* Work required
Each line of the data below should be repeated exactly.
===============
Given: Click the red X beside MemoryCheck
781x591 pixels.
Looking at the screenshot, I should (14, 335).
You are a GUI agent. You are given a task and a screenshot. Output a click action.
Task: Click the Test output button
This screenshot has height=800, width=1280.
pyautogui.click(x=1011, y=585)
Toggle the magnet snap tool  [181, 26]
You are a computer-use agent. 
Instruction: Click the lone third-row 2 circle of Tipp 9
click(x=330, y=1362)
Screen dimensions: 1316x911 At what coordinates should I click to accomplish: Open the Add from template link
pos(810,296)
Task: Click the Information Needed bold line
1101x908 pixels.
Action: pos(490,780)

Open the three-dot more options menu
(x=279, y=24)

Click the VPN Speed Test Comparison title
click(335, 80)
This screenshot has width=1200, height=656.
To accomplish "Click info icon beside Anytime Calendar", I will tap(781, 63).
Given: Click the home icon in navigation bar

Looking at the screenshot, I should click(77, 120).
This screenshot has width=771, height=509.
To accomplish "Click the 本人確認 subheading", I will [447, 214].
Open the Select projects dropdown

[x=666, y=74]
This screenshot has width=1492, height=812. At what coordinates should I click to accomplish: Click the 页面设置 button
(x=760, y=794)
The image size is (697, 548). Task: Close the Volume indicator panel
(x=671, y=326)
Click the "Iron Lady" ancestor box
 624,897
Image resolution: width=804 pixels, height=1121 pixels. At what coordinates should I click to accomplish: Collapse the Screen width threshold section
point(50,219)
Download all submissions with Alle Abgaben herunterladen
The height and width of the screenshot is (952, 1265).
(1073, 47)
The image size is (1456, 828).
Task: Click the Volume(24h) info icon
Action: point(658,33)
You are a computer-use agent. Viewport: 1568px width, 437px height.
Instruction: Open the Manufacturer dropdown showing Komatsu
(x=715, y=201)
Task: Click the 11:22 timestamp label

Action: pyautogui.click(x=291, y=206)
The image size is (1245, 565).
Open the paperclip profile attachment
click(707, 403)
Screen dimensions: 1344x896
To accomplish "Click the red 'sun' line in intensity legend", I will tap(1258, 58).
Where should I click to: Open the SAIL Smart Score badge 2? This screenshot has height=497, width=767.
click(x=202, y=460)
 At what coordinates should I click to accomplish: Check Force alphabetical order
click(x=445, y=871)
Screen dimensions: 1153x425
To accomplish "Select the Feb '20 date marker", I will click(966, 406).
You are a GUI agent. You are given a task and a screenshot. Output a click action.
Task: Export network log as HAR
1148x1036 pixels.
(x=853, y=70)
===============
* Expected answer
Given: Click the red X beside MemoryCheck
781x591 pixels.
Looking at the screenshot, I should (14, 335).
You are a GUI agent. You are given a task and a screenshot. Output a click action.
Task: Click the Test output button
This screenshot has height=800, width=1280.
pyautogui.click(x=1011, y=585)
Toggle the magnet snap tool  [181, 26]
You are a computer-use agent. 
Instruction: Click the lone third-row 2 circle of Tipp 9
click(x=330, y=1362)
Screen dimensions: 1316x911 At what coordinates should I click to accomplish: Open the Add from template link
pos(810,296)
Task: Click the Information Needed bold line
1101x908 pixels.
Action: pos(490,780)

Open the three-dot more options menu
(x=279, y=24)

Click the VPN Speed Test Comparison title
click(335, 80)
This screenshot has width=1200, height=656.
To accomplish "Click info icon beside Anytime Calendar", I will tap(781, 63).
Given: Click the home icon in navigation bar

Looking at the screenshot, I should click(77, 120).
This screenshot has width=771, height=509.
To accomplish "Click the 本人確認 subheading", I will [447, 214].
Open the Select projects dropdown

[x=666, y=74]
This screenshot has width=1492, height=812. At what coordinates should I click to accomplish: Click the 页面设置 button
(x=760, y=794)
The image size is (697, 548). Task: Close the Volume indicator panel
(x=671, y=326)
Click the "Iron Lady" ancestor box
 624,897
Image resolution: width=804 pixels, height=1121 pixels. At what coordinates should I click to accomplish: Collapse the Screen width threshold section
point(50,219)
Download all submissions with Alle Abgaben herunterladen
The height and width of the screenshot is (952, 1265).
(1073, 47)
The image size is (1456, 828).
Task: Click the Volume(24h) info icon
Action: point(658,33)
You are a computer-use agent. Viewport: 1568px width, 437px height.
Instruction: Open the Manufacturer dropdown showing Komatsu
(x=715, y=201)
Task: Click the 11:22 timestamp label

Action: pyautogui.click(x=291, y=206)
The image size is (1245, 565).
Open the paperclip profile attachment
click(707, 403)
Screen dimensions: 1344x896
To accomplish "Click the red 'sun' line in intensity legend", I will tap(1258, 58).
Where should I click to: Open the SAIL Smart Score badge 2? This screenshot has height=497, width=767.
click(x=202, y=460)
 At what coordinates should I click to accomplish: Check Force alphabetical order
click(x=445, y=871)
Screen dimensions: 1153x425
To accomplish "Select the Feb '20 date marker", I will click(966, 406).
You are a GUI agent. You are given a task and a screenshot. Output a click action.
Task: Export network log as HAR
1148x1036 pixels.
(x=853, y=70)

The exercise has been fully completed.